FORMULA: Broken Bow + Relativity

WHY WE LIKE IT: The Archer-Silik confrontation.

WHY WE DON'T: The dreaded Temporal Cold War.

REVIEW: Silik and mysterious Future Guy return as the Temporal Cold War makes its triumphant - and annoying - return. But this time, there's also a time agent on the side of good, Daniels, in deep cover aboard Enterprise and tasked with capturing Silik (finally named) and finding out who he's working for. If anything he says is to be believed, he's from 900 years in the future, a few centuries ahead of Future Guy, and part of an organization enforcing the Temporal Accords. He talks about being human and about Earth as if those concepts have changed meaning, and he's got a box of toys hidden in his quarters that contains, but is not limited to, a cool temporal scanner/portable holodeck and an interphase device that allows him to walk through walls. His gang also seems to place little value in a Temporal Prime Directive, because he tells Archer and others about this.

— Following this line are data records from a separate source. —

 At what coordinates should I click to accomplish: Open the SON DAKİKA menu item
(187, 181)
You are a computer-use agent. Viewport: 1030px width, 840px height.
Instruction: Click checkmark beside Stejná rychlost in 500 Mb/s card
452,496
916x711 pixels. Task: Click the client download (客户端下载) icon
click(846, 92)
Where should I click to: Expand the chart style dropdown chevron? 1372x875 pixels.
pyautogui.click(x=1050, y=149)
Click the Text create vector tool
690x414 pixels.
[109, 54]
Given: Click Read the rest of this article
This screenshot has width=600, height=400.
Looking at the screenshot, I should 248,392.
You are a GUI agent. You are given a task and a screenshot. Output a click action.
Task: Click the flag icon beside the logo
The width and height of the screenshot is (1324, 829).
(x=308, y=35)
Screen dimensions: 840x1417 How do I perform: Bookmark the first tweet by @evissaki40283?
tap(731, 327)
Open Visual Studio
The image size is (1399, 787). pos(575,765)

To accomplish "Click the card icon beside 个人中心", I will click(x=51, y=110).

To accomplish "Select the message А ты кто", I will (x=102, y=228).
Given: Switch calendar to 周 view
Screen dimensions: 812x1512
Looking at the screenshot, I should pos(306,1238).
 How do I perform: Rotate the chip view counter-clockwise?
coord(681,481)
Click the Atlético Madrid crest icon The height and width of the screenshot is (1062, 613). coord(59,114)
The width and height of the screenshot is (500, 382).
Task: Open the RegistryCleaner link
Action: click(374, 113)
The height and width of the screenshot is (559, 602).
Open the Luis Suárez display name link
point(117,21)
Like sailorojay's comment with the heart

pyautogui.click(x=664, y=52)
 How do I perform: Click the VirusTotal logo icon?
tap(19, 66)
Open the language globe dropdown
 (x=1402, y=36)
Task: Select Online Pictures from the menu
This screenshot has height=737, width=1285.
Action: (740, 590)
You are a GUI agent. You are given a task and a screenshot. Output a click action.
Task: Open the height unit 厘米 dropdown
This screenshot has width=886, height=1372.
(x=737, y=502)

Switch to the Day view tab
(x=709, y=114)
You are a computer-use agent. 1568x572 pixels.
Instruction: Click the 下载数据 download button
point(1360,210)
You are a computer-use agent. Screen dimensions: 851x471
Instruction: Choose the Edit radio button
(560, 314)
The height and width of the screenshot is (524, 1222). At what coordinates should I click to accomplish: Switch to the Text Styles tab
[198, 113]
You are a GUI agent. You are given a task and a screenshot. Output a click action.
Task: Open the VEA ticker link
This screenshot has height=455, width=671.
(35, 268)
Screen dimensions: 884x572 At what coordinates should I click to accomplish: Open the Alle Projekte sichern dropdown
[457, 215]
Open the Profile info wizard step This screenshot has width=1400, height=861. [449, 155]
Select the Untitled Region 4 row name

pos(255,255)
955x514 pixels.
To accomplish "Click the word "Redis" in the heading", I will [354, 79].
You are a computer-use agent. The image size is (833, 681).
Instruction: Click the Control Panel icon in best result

As for Silik, he actually saves Enterprise from destruction here. Which is fine for throwing ambiguity into the story, but a little disturbing for the Star Trek viewer. If Silik saves Enterprise, then in the original timeline, Enterprise was destroyed. Are we diverging from the timeline that culminates in TOS/TNG/DS9/VOY? Or was that culmination the work of temporal shenanigans all along? Or did a third party sabotage Enterprise to Future Guy's detriment? There is such a thing as too much mystery, especially when Temporal Cold War episodes only come along a couple times a season. Part of the confusion probably stems from the writers still working blind. If you don't know from the start who Future Guy is and what his plans are, then his plans may well contradict each other. Heck, Future Guy's own history may be changing and his agenda with him. Nothing matches because there's no standard to match things to.

One thing we can be sure is true is that there's time travel going on, even if we don't know what the various parties want or which ones to trust. So T'Pol's "reasonable skepticism" is nothing more than padding. Scully, she's not. Despite my grave reservations about the whole arc, I still enjoyed the confrontation between Archer and Silik. Silik gets the upper hand each time - how he discovers Daniels' identity, escaping by jumping into space - but Archer's never far behind. It's a great rivalry and a lot more physical than, say, Picard and Tomalak, or even Sisko and Dukat.

The B-plot is really more of a setting, as Enterprise meets up with some alien pilgrims at a sacred site. Gives something for the eternally curious Phlox to do. A nice sidestep into different reasons for space travel and fighting preconceptions where it can. As for Daniels, he seems to get blown up here, but you know how time travelers are. While we wait for his retconned return, his quarters get quarantined, with a nice foreboding shot of his door closing out the show.

LESSON: There's no trying to understand the Temporal Cold---oooh, pretty colors!

REWATCHABILITY - Medium: While a watchable head-scratcher, the lack of eventual resolution hampers any Temporal Cold War episode's relevance.

Comments

hiikeeba said…
I think you hit the nail on the head, here. The Temporal Cold War could have been really cool, even setting up next year's movie, had the creators of the show knew who the antagonist was and what his motivations are! Leaving for the series finale is lazy writing.